Polymerase chain reaction is one of the modern advanced molecular techniques that amplifies the target sequence of DNA and make millions and billions of copies even with an incredibly small amount of DNA sample.
- Amplification by PCR helps in acquiring detailed analysis of the targeted DNA sample.
- PCR was invented in 1983 by Kary Mullis and was awarded with Nobel Prize. Similarly, Micheal Smith was also awarded for his discovery of Taq polymerase, which has a great advantage on PCR process.

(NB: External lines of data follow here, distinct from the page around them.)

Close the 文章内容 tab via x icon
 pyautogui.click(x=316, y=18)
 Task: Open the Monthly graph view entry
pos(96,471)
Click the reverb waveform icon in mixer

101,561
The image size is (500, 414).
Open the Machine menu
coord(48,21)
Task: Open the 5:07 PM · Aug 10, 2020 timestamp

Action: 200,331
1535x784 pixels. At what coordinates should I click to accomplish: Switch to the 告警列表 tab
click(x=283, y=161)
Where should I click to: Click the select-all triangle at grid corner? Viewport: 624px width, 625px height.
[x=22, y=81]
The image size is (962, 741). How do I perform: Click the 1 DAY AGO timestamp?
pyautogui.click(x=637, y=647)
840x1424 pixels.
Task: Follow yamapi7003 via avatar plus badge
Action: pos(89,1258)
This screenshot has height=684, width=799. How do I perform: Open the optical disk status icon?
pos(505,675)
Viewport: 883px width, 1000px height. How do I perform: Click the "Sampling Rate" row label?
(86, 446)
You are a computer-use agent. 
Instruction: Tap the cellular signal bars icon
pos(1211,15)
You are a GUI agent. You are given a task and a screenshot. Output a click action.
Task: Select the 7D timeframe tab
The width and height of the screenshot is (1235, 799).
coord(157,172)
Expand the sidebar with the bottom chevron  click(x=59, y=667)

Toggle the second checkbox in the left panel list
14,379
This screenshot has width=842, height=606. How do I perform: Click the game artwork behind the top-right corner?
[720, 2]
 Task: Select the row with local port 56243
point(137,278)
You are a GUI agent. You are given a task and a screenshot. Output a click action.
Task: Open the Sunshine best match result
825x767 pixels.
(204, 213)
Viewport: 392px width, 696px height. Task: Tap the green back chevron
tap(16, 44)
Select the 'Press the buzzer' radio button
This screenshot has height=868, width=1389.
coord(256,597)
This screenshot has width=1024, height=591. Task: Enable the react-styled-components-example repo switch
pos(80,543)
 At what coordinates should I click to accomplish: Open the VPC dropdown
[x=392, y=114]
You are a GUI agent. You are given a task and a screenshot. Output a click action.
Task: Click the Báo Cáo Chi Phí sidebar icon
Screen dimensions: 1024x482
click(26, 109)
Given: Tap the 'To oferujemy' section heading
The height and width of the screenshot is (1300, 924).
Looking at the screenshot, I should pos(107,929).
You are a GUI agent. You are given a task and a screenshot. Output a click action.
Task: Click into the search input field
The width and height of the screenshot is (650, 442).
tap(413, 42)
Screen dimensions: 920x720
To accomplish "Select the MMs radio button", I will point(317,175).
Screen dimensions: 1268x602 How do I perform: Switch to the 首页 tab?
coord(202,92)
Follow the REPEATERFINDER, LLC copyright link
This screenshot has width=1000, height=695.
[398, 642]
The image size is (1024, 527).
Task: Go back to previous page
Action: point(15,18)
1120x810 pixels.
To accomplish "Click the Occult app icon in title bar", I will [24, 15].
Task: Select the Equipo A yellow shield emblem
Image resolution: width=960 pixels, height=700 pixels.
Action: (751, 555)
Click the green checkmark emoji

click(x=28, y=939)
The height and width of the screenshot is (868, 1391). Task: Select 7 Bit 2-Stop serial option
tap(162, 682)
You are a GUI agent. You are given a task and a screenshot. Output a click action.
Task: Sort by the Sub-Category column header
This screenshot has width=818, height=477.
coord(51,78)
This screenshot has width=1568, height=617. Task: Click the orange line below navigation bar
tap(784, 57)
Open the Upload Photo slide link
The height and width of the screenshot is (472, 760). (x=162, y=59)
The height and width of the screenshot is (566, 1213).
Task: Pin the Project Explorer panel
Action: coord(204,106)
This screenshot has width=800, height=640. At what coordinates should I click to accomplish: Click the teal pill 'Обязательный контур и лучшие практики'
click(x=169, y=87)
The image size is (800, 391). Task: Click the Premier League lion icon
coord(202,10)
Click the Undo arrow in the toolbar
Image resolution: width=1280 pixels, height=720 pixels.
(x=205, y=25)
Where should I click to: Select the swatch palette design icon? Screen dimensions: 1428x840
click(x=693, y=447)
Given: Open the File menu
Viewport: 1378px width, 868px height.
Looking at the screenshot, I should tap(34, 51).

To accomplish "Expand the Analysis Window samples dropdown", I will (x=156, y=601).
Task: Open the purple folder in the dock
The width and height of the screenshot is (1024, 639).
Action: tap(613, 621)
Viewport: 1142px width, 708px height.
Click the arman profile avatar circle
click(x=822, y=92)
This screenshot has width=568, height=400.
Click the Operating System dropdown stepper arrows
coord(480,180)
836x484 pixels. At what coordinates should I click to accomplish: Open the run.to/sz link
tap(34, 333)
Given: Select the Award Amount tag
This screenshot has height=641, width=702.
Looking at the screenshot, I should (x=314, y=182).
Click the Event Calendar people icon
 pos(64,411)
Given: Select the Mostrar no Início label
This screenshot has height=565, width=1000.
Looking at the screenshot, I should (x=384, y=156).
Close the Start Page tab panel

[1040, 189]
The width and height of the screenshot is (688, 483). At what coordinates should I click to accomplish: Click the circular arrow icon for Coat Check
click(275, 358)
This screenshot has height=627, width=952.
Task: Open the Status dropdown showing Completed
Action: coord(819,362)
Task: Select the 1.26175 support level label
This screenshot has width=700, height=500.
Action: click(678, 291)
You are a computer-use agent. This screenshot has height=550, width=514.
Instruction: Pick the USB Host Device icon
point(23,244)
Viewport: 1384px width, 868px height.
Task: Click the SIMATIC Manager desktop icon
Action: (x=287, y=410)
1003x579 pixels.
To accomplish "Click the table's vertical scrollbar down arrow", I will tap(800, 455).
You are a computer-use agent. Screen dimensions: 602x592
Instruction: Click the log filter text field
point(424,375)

- With the help of Taq polymerase, the PCR which is based on thermal cycler with repeated heating and cooling of DNA aided the process that could be done easily and quickly in a simple way by the use of this programmable thermocycler.
- Taq polymerase is derived from the DNA of bacteria called Thermus aquaticus which is a thermophilic bacteria that grows around 90°C and beyond.
- With its thermophilic nature which remains beyond the denaturation temperature, these thermostable polymerase DNA makes the PCR process more achievable without further addition of extra DNA polymerase in each cycle.
- By the use of tiny amount of DNA sample during amplification, problems like contamination of DNA from the air we breathe, contaminants present in pipettes and equipments, mixed reagents and the free floating nucleic acid in the surrounding gives a negative result.
- To minimize these occuring issues several methods, enzymes and reagents have been developed like
- Use of biodegradable pipettes and equipments
- Separating reagents from contaminants
- Use of special nucelotides and primers
- Use of degrading enzymes and chemicals
- PCR additives like formamide, dimethyl sulfoxide, bovine serum albumin, tetramethyl ammonium chloride to increase the specificity.
Components of PCR
Target DNA sequence:
- The gene of interest to be amplified are selected.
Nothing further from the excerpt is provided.